As summer draws to a close, the kids head back to school, and the tomatoes begin to get ripe in earnest, the world holds its breath in anticipation of another long-awaited event: the first frost—which will put an end to the legions of fleas that invade the house in summer. The spiders seem to lurk all year round.

I don’t like using chemical pesticides, but in years past I have sometimes been driven to desperation. A couple of years ago, I felt I had to flea bomb the whole house. While this did take care of the problem, this summer I decided to look into natural methods for ridding the house of fleas.

It turns out that there are many natural substances that repel fleas. Some of the best are citrus, lavender, rosemary, mint, eucalyptus, geranium, citronella, and tea tree oil.

I recently discovered a recipe for a homemade all-purpose household cleaner made with orange peel.


Pell two oranges and put the peels only into a pint jar. Add distilled white vinegar to cover. Close with a tight-fitting lid and let stand for one week. Pour off the liquid and discard the orange peels.

This yields about a half-pint of a delightfully orange-scented household cleaning liquid that hardly smells of vinegar at all.

You may want to double the recipe!


To the orange/vinegar cleaning liquid, I added about 20 drops of lavender essential oil and about 20 drops of rosemary essential oil.
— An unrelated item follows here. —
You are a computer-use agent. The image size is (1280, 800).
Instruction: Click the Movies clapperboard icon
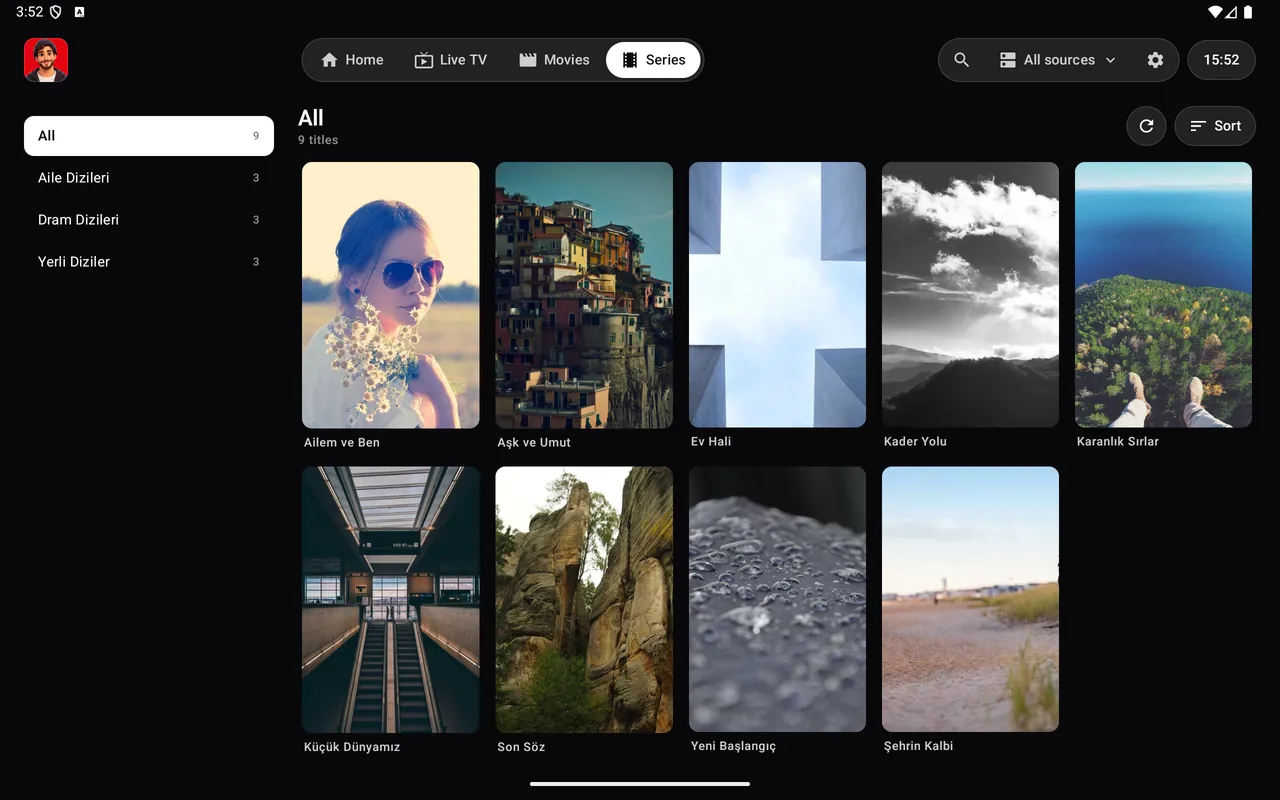point(528,60)
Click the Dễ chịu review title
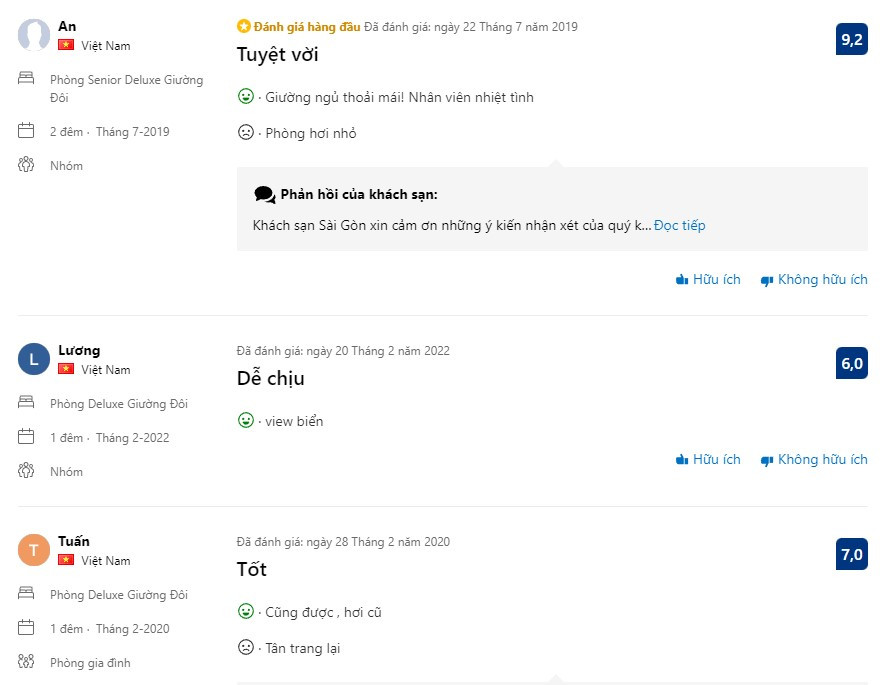Image resolution: width=883 pixels, height=685 pixels. (270, 379)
Both these oils, when used as household cleaners, give your home a lovely fragrance.

The combination of lavender, rosemary, and orange is a triple-whammy flea repellent!

To use this cleaner, mix about ¼ cup of the cleaning liquid with 1-2 quarts of warm water.
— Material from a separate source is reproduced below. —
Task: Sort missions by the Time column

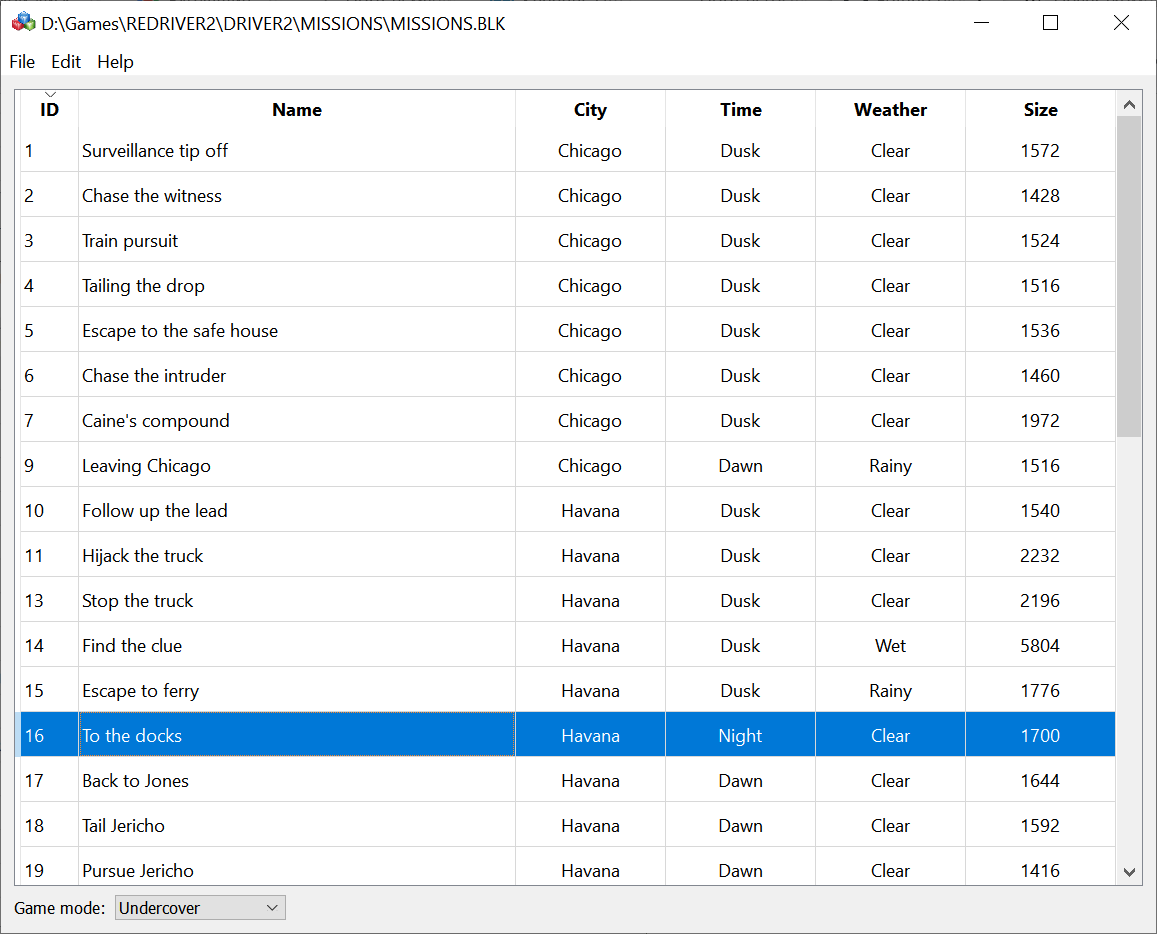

A good thorough housecleaning does a lot to rid the home of fleas, simply because their eggs are scrubbed up and poured down the drain. Adding an aromatic cleaning solution to the mix drives away adult fleas and keeps them from coming back for at least a week, and maybe up to two weeks. You might want to use rubber or plastic gloves when scrubbing with this cleaning solution, since it is pretty strong, even after diluting with water.

This will make your house smell wonderfully fresh and clean!
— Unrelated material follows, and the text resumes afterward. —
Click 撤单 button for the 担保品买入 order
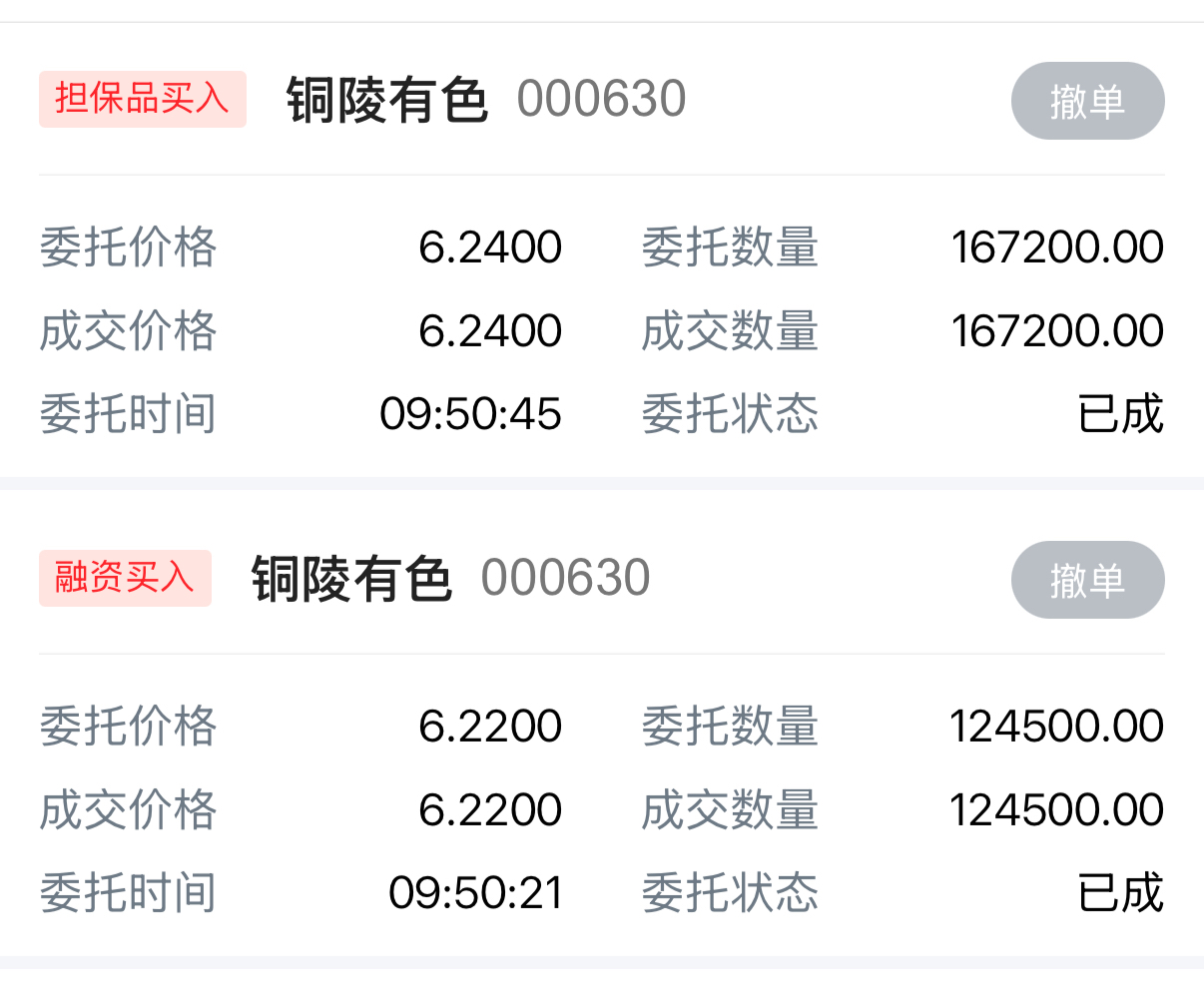The width and height of the screenshot is (1204, 992). tap(1087, 101)
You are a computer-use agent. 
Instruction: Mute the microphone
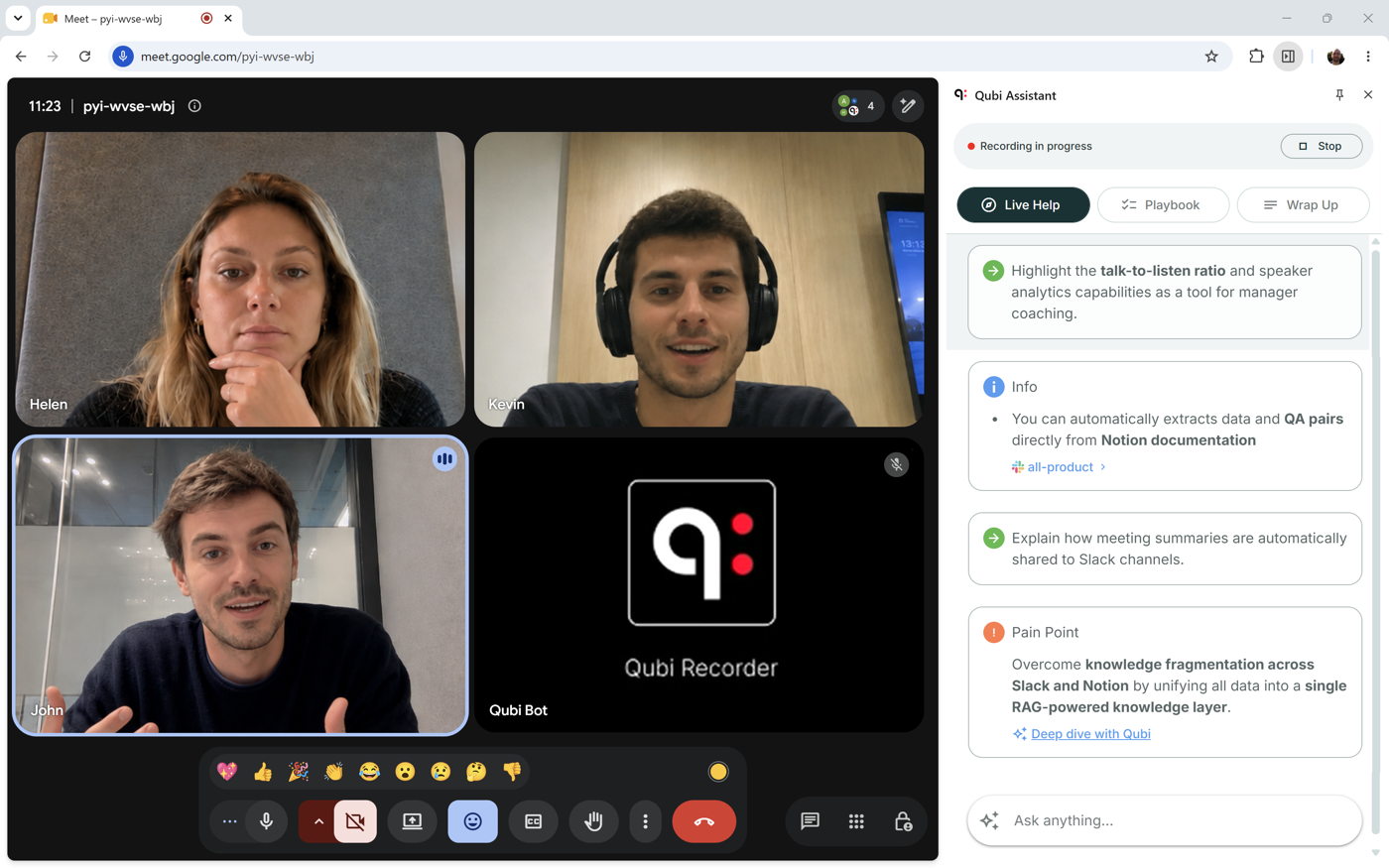click(266, 821)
If you don’t consistently scrub all the floors in your house once a week, you are perhaps not alone. As a working mom, much of my cleaning regimen consisted of cleaning up spills and trying to control clutter. But if you want to control the summer flea population, you will need to up the ante.

I noticed an additional plus, this cleaner seems to act as a contact poison to flies. First their absence becomes noticeable—and then you notice that you are sweeping them up off the floor.


If fleas have invaded beds and bedding—and they surely have, especially if children allow pets to sleep with them—bedding must be washed in hot water and dried at high heat, to destroy fleas and their eggs. Mattresses should be vacuumed.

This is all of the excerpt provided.